Lines excerpted from a collection:
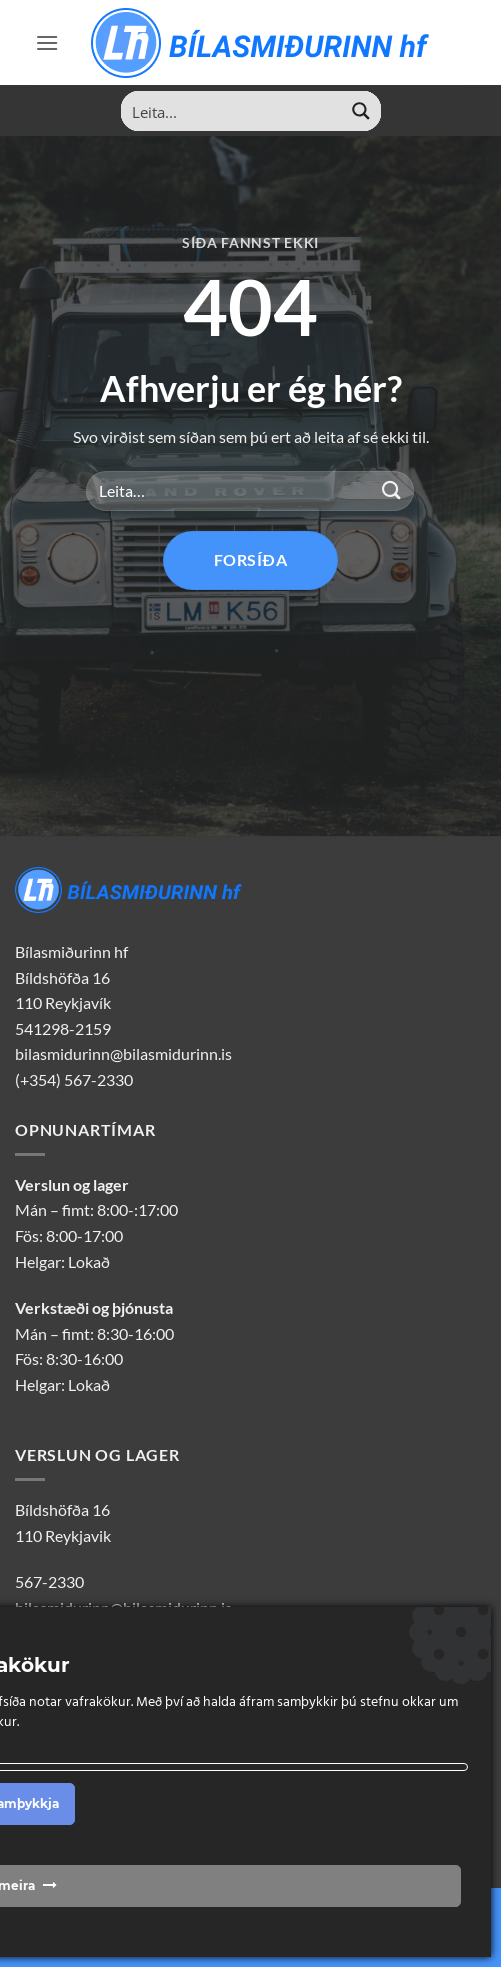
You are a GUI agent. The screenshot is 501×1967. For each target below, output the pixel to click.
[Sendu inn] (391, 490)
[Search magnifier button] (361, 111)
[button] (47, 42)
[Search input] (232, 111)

— TASK REQUIREMENTS —
Write out the lines above word for word, omitting the pictures.

— RESPONSE TO THE TASK —
You are a GUI agent. The screenshot is 501×1967. For each target below, output the pixel to click.
[Sendu inn] (391, 490)
[Search magnifier button] (361, 111)
[button] (47, 42)
[Search input] (232, 111)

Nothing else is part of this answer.